(Rows from a pointing dataset)
▽

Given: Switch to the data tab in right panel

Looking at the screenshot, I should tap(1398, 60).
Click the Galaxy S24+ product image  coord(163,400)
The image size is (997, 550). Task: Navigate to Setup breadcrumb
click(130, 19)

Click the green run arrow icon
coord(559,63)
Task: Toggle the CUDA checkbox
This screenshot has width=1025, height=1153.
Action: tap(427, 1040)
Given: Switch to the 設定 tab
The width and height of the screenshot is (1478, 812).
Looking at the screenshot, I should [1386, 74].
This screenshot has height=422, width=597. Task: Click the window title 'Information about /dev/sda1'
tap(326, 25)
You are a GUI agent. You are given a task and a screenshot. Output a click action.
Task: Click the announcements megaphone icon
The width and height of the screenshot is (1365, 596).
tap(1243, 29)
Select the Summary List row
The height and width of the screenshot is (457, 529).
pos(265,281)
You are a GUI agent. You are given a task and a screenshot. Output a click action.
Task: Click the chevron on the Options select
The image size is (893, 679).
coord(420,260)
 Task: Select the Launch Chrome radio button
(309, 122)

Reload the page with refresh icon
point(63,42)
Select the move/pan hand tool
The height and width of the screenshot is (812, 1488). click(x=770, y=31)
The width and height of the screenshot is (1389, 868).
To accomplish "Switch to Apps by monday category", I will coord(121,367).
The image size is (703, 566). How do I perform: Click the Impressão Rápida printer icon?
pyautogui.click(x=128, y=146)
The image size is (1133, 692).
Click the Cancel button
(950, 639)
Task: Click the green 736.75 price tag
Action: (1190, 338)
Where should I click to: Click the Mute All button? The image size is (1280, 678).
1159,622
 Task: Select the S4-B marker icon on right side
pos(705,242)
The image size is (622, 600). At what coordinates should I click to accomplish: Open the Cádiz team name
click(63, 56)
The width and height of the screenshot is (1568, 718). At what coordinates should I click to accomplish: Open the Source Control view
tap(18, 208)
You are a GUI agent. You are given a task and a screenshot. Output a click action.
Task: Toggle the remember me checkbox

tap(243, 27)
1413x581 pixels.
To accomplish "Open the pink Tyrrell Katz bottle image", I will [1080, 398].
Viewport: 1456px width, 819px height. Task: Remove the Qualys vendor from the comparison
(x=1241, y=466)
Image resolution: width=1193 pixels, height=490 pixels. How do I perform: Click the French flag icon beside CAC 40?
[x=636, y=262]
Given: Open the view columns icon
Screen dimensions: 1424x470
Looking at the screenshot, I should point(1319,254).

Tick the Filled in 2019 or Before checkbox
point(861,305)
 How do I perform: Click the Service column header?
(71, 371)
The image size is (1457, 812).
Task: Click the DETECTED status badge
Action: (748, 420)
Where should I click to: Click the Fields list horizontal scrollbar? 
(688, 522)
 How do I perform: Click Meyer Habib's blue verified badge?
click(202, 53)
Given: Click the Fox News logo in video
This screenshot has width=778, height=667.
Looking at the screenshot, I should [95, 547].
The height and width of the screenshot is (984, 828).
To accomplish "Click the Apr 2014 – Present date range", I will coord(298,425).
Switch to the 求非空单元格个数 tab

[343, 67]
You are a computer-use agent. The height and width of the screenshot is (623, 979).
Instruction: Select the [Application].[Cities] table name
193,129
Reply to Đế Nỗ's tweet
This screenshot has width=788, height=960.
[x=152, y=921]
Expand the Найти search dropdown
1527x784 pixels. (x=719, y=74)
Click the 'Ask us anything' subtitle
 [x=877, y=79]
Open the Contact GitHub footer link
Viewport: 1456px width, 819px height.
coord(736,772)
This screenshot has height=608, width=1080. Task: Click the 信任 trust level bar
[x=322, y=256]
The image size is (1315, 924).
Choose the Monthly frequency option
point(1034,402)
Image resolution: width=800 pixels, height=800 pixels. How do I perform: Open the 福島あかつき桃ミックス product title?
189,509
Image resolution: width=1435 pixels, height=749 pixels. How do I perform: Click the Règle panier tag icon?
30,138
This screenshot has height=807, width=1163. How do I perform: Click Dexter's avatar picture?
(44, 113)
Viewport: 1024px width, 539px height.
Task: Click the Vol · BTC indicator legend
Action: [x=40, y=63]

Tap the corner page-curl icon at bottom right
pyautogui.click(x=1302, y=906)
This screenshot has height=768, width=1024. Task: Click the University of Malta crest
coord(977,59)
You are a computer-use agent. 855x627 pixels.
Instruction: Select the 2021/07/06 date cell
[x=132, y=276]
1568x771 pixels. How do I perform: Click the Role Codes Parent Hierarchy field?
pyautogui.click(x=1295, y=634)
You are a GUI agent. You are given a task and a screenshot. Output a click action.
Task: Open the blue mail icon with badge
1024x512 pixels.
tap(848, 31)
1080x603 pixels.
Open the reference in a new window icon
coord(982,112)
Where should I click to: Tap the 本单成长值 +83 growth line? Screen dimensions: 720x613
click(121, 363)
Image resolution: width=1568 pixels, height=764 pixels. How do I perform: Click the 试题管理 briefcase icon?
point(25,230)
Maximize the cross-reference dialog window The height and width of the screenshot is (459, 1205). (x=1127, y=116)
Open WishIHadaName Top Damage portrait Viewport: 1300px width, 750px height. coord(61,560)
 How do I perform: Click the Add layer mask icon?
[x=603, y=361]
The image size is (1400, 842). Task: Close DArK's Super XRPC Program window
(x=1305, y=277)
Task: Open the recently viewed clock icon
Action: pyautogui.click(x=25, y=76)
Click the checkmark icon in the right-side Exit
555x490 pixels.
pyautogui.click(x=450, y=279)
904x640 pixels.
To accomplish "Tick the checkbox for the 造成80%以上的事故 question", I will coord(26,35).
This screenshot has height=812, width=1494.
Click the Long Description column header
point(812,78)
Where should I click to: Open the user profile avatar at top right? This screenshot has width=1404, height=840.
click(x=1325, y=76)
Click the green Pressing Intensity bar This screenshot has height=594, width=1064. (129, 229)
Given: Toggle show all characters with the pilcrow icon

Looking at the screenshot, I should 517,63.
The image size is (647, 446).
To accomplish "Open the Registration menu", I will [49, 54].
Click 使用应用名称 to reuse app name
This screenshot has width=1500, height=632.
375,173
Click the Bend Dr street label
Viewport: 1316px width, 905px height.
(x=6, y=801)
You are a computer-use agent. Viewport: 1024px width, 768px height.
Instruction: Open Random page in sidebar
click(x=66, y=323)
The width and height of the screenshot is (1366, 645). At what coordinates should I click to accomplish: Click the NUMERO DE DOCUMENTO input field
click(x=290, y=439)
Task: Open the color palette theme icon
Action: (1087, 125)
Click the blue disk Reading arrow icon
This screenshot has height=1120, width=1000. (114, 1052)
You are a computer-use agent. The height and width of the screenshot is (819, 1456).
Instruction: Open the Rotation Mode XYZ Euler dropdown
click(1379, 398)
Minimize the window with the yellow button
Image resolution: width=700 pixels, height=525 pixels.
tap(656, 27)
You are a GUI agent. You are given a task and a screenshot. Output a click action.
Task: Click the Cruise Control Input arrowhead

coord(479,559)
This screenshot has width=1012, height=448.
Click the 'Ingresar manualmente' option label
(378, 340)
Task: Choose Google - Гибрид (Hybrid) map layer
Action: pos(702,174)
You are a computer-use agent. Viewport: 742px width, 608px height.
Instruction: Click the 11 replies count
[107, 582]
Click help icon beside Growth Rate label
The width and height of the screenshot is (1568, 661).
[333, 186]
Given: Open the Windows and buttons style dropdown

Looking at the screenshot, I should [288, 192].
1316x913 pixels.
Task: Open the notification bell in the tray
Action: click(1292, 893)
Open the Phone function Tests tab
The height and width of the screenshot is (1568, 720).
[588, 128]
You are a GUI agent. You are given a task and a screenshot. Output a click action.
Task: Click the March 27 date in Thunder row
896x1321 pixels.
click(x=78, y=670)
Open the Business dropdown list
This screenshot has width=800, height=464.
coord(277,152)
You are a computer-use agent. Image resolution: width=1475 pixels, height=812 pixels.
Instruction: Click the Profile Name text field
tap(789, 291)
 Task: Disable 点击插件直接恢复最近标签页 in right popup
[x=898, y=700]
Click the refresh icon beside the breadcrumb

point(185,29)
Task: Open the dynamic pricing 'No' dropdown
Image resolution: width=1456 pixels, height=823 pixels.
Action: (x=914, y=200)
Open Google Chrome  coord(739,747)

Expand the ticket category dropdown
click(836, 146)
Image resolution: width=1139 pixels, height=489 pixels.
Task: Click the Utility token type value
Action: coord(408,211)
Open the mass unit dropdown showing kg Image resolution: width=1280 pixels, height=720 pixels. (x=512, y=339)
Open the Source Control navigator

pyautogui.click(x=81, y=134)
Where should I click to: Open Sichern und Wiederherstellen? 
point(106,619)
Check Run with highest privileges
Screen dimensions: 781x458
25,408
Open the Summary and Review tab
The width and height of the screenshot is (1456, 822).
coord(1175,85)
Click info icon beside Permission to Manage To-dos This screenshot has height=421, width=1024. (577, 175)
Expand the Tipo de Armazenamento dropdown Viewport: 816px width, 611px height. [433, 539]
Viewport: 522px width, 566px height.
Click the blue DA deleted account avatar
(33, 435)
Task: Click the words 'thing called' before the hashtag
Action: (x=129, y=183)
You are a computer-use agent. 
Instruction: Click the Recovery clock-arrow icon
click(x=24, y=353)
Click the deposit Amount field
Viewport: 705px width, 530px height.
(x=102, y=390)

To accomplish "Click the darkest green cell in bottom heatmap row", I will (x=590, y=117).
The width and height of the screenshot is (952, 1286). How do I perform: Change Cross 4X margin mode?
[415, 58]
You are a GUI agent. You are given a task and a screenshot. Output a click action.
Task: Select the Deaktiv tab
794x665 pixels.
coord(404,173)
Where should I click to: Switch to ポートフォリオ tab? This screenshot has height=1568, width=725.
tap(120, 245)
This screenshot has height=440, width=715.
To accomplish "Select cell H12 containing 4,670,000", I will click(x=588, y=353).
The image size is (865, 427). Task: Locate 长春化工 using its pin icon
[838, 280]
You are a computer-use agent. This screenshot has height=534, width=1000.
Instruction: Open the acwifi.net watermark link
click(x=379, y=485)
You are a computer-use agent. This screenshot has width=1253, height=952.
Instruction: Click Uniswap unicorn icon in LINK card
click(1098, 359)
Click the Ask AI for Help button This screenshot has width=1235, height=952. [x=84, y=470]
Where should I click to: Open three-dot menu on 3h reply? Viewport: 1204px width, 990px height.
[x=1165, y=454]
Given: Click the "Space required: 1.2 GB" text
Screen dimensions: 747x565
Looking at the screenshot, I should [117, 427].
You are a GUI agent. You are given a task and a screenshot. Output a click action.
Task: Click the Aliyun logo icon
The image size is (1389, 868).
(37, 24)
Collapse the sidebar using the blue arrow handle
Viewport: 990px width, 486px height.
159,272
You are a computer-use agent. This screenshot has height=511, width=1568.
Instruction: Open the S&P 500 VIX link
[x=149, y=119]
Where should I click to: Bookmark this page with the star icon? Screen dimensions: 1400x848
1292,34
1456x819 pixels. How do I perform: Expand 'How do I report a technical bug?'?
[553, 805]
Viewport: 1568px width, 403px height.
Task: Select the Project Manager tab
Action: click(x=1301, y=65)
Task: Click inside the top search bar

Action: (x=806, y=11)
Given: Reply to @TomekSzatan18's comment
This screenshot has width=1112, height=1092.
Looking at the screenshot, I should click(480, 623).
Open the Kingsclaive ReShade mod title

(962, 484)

△

### WHAT THE EXERCISE ASKS
Reproduce verbatim the lines above, starting at the line containing "Image resolution: width=1568" and ending with the line containing "click(x=1325, y=76)", both included.

### RESPONSE FOR THIS EXERCISE
Image resolution: width=1568 pixels, height=764 pixels. How do I perform: Click the 试题管理 briefcase icon?
point(25,230)
Maximize the cross-reference dialog window The height and width of the screenshot is (459, 1205). (x=1127, y=116)
Open WishIHadaName Top Damage portrait Viewport: 1300px width, 750px height. coord(61,560)
 How do I perform: Click the Add layer mask icon?
[x=603, y=361]
The image size is (1400, 842). Task: Close DArK's Super XRPC Program window
(x=1305, y=277)
Task: Open the recently viewed clock icon
Action: pyautogui.click(x=25, y=76)
Click the checkmark icon in the right-side Exit
555x490 pixels.
pyautogui.click(x=450, y=279)
904x640 pixels.
To accomplish "Tick the checkbox for the 造成80%以上的事故 question", I will coord(26,35).
This screenshot has height=812, width=1494.
Click the Long Description column header
point(812,78)
Where should I click to: Open the user profile avatar at top right? This screenshot has width=1404, height=840.
click(x=1325, y=76)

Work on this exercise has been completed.